## Learning to Dequantise with Truncated Flows

A pet idea that I’ve been coming back to time and again is doing autoregressive language modelling with ``stochastic embeddings’’. Each word would have a distribution over the embedding that represented it, instead of a deterministic embedding. The thought would be that modelling word embeddings in this way would better represent the ability for word meanings to overlap while not completely subsuming the other, or in some cases have multi-modal representations because of the distinct word senses in which they are used (‘bank’ to refer to the ‘land alongside a body of water’ or ‘a financial institution’).

We repeatedly ran into the problem of the posterior collapsing, likely due to the way the encoder and decoder were parameterised.

Categorical Normalising Flows (CatNF) alleviates this problem by defining the decoder as the posterior of the encoder: $$ \begin{align*} p(x_t|z_t) \triangleq \frac{ q(z_t|x_t)~\tilde{p}(x_t)}{ \sum_{x_t'=0}^{K-1}q(z_t|x_t’)~\tilde{p}(x_t’)} \end{align*} $$ This means, with respect to the encoder, the decoder is making the optimal decoding of $z_t$. Graphically:

The upshot of this parameterisation is that maximising $\log p(x_t|z_t)$ (which is part of the ELBO loss) will naturally encourage $q(z_t|x_t)$ to be distinct for each category — less posterior collapse!

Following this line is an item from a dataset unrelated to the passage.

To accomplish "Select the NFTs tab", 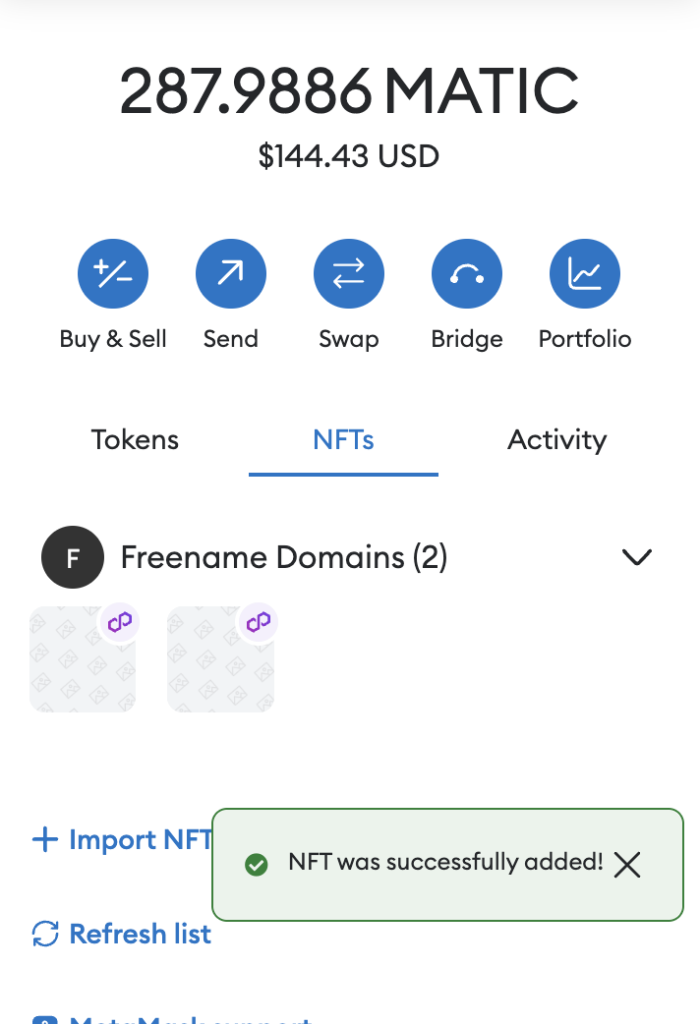I will 343,440.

## That was a long setup about CatNF, I thought this was about TRUFL?

TRUFL was positioned as a trade-off between CatNF and Argmax Flow. With CatNF’s framing of the optimal decoder, we can take a look at how they’re related.

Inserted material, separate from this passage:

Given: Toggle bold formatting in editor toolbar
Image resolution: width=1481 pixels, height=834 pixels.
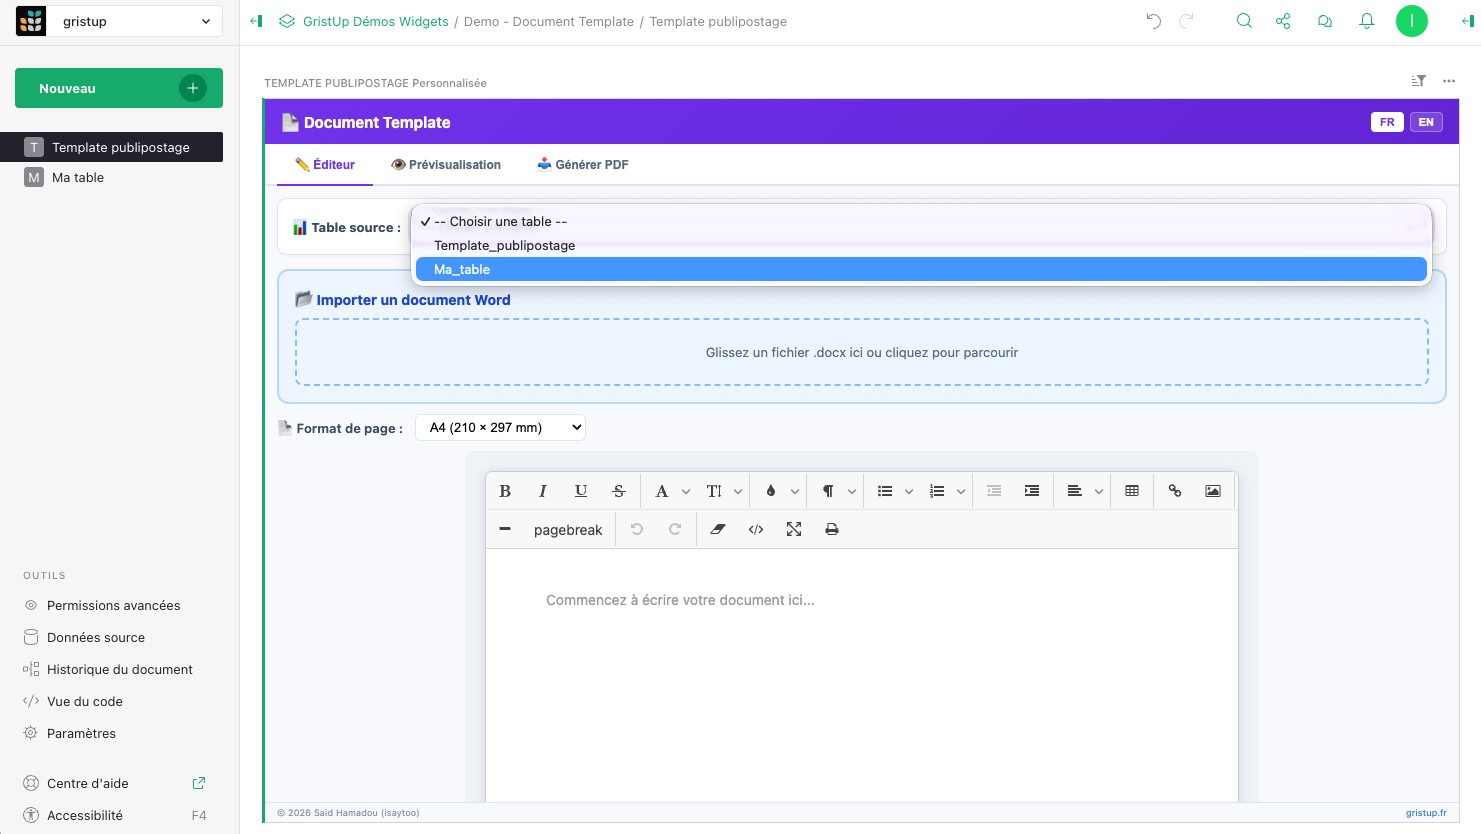Looking at the screenshot, I should pos(505,491).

First of all, it’s important to note that there are two versions of Argmax Flow presented in their paper. One version requires $z$ to have the same number of dimensions as there are categories $|V|$. The second, which is the version that is implemented in their experiments requires a binary encoding of each category $c \in V$. This allows the dimensionality of $z$ to be $\lceil\log_2 |V|\rceil$.

For example, for 3 categories, we can represent it in 2 dimensions.

The dotted line represents the support for each category, colour coded accordingly.

- In Argmax Flow, the support for each category are non-overlapping, which allows for deterministic decoding
*always*(consider the posterior for such an encoder with limited support for each category). - Note how the space is partitioned according to the quadrants. This partitioning is dictated by the binary encoding of $c$, and can be very arbitrary. The parameters for each category can transform the individual $q(z|x)$'s, but ultimately, they are stuck within the pre-specified partitioning.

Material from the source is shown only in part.